Message ID | bb264395301754f43b77ddec68a16dd34220abb4.1484326337.git.naveen.n.rao@linux.vnet.ibm.com |
---|---|
State | Changes Requested, archived |
Delegated to: | David Miller |
Headers | show |
From: Naveen N. Rao > Sent: 13 January 2017 17:10 > Generate instructions to perform the endian conversion using registers, > rather than generating two memory accesses. > > The "way easier and faster" comment was obviously for the author, not > the processor. That rather depends on whether the processor has a store to load forwarder that will satisfy the read from the store buffer. I don't know about ppc, but at least some x86 will do that. David
On 2017/01/13 05:17PM, David Laight wrote: > From: Naveen N. Rao > > Sent: 13 January 2017 17:10 > > Generate instructions to perform the endian conversion using registers, > > rather than generating two memory accesses. > > > > The "way easier and faster" comment was obviously for the author, not > > the processor. > > That rather depends on whether the processor has a store to load forwarder > that will satisfy the read from the store buffer. > I don't know about ppc, but at least some x86 will do that. Interesting - good to know that. However, I don't think powerpc does that and in-register swap is likely faster regardless.
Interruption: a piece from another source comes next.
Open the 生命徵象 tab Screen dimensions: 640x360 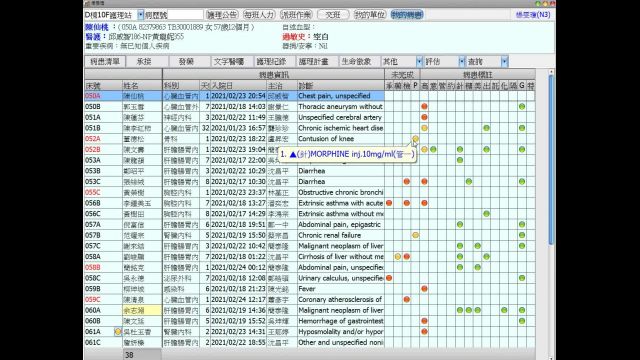coord(356,62)
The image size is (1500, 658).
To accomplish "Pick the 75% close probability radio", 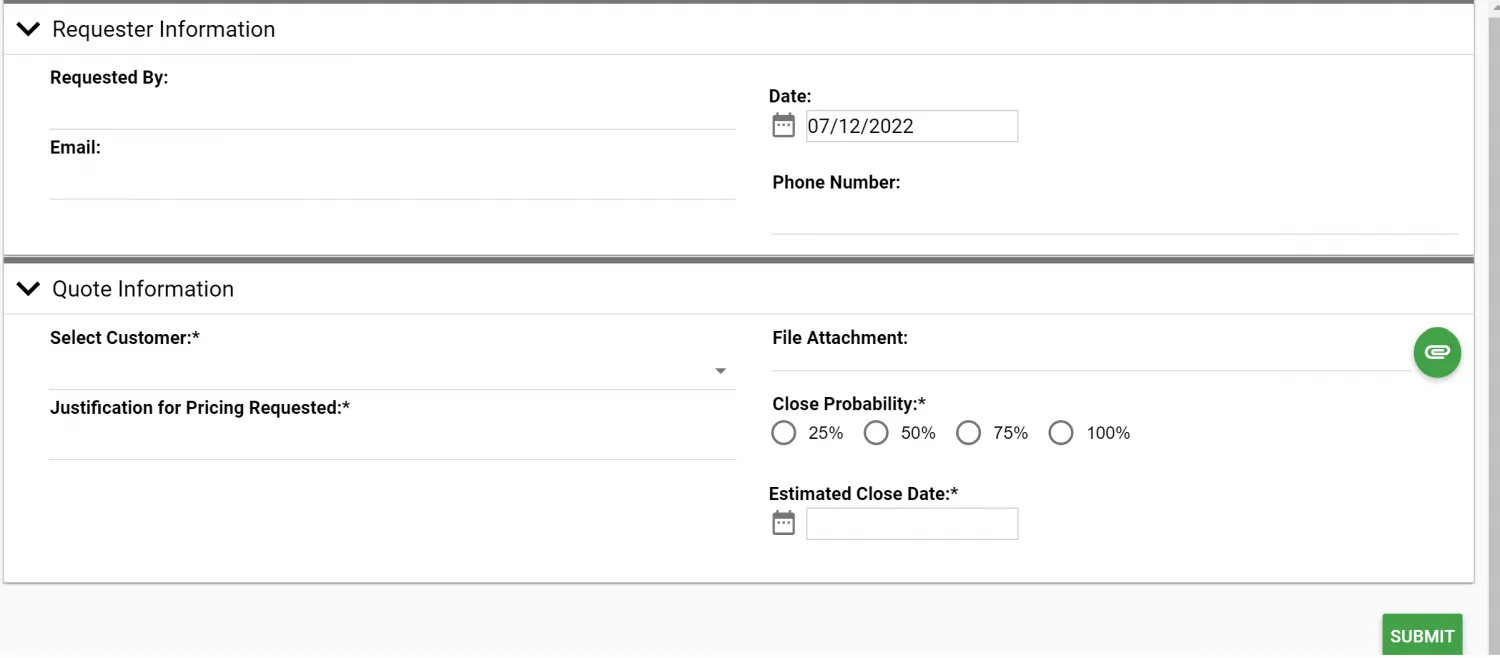I will (x=968, y=433).
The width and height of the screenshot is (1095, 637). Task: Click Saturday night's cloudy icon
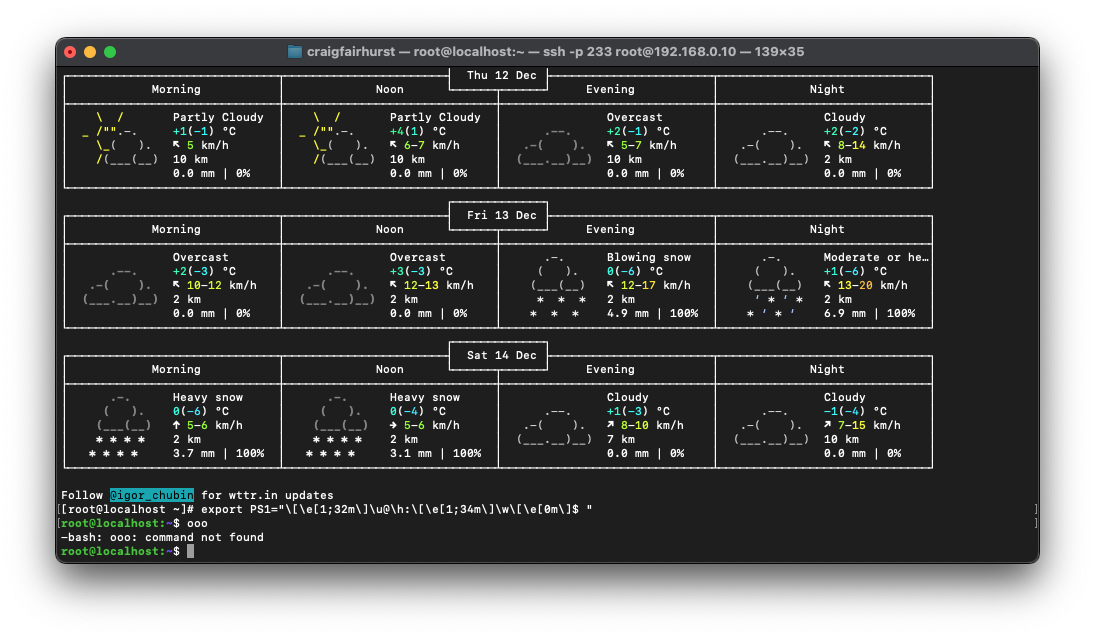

Note also that gcc prefers this form at higher optimization levels. Thanks, Naveen
On Fri, 2017-01-13 at 23:22 +0530, 'Naveen N. Rao' wrote: > > That rather depends on whether the processor has a store to load forwarder > > that will satisfy the read from the store buffer. > > I don't know about ppc, but at least some x86 will do that. > > Interesting - good to know that. > > However, I don't think powerpc does that and in-register swap is likely > faster regardless. Note also that gcc prefers this form at higher > optimization levels. Of course powerpc has a load-store forwarder these days, however, I wouldn't be surprised if the in-register form was still faster on some implementations, but this needs to be tested. Ideally, you'd want to try to "optimize" load+swap or swap+store though. Cheers, Ben.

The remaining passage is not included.